Lately I’ve begun to realize that I’m a lot older than I thought.   I think the fact that we never had children kept me, in an odd way, young.  I didn’t have a measuring stick of time going by, didn’t watch a child head off to kindergarten, graduate from high school, have kids of their own.  Somewhere in the back of my mind I’m still just out of school.  Ok.  Not just out of high school, but certainly just out of college.  Undergrad college, when the future was bright and all things were possible.  Forgotten is the fact that I graduated in the late 70’s when we were in a recession and there were no jobs.  Or that when I got out of grad school the first time with my MBA it was the late 80’s when there were no jobs.  And here I am again, a year out of grad school, working part time in a public library when everything is crazy, there are no jobs, funding is being cut and savings are being drained.  But I digress.

I’ve always thought that the future was endless, that all possibilities were open, that there was time to try everything I’ve ever been interested in.  Whenever something came along that sounded fun I’d add it to the list of things to do “some day.”  It’s only been recently that I’ve begun to realize that there are not infinite “some days” out there, and that possibly, just possibly I’m not going to get around to doing all the things on my wish list.  Oddly enough this realization is happening in part because I’m working at a library.

At the library I get to work with lots of people, all ages, and while I like working with such a wide variety of people, my favorite group has always been senior citizens.  Especially senior citizen readers.  What’s becoming clear to me is that some of these seniors are not much older than I am!  This is a shock and not one I’m adjusting to gracefully!  As I’m registering new patrons for library cards and entering their data into the system I’m beginning to notice birth dates.  And the most difficult thing for me to reconcile is that many of these adults are people that could have been my children!  They were born as I was graduating from college the first time.  And they have children of their own who could be my grandchildren!

########################################

> **GIVEN INSTRUCTION A**: Filter the entries down to the lines containing the string "left", and copy each of those lines.
The essay and the entries are unrelated.

> **DATA FOR PROCESSING**:
########################################

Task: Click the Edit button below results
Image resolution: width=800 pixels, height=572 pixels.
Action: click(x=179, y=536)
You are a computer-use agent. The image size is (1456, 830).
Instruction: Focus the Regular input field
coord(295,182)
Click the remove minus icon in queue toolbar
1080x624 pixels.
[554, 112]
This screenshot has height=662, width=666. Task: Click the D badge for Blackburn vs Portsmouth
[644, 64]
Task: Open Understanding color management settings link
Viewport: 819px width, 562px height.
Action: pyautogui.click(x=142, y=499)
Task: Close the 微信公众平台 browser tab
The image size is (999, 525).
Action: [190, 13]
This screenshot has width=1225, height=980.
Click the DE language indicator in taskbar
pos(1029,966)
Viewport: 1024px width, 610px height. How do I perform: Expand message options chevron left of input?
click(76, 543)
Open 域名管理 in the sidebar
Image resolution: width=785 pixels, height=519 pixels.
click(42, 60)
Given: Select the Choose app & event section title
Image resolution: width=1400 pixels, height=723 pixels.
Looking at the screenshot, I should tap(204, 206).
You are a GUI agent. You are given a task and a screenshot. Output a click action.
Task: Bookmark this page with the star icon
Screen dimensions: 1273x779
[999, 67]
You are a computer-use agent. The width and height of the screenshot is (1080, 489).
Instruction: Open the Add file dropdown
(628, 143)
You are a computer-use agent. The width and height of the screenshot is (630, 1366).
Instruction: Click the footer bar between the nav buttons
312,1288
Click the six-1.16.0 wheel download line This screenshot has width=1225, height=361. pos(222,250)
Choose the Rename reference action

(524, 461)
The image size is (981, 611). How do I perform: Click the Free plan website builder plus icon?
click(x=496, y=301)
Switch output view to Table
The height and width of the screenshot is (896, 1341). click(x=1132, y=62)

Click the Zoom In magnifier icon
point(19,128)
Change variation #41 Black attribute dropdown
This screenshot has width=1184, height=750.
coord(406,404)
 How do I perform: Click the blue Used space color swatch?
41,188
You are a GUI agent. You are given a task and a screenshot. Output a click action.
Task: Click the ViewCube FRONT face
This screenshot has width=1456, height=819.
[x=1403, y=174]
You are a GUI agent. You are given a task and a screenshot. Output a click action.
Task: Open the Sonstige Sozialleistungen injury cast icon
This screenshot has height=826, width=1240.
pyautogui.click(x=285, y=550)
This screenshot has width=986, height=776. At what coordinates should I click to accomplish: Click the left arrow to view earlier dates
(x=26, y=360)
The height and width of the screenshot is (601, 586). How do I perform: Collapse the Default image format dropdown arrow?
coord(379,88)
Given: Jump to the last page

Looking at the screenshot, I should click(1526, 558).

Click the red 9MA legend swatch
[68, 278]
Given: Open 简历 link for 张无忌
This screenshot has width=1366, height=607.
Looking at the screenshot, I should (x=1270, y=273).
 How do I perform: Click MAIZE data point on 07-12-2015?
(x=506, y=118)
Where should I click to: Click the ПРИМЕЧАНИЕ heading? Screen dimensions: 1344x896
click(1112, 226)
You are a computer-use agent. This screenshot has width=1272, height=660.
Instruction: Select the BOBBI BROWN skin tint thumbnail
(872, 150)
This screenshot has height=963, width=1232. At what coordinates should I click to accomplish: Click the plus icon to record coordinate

########################################

> **GIVEN INSTRUCTION B**: In the essay on aging, which milestones in a child's life does the writer say they never watched?

> **EXERCISE SOLUTION A**:
Viewport: 1024px width, 610px height. How do I perform: Expand message options chevron left of input?
This screenshot has width=986, height=776. At what coordinates should I click to accomplish: Click the left arrow to view earlier dates

> **EXERCISE SOLUTION B**:
- Heading off to kindergarten
- Graduating from high school
- Having kids of their own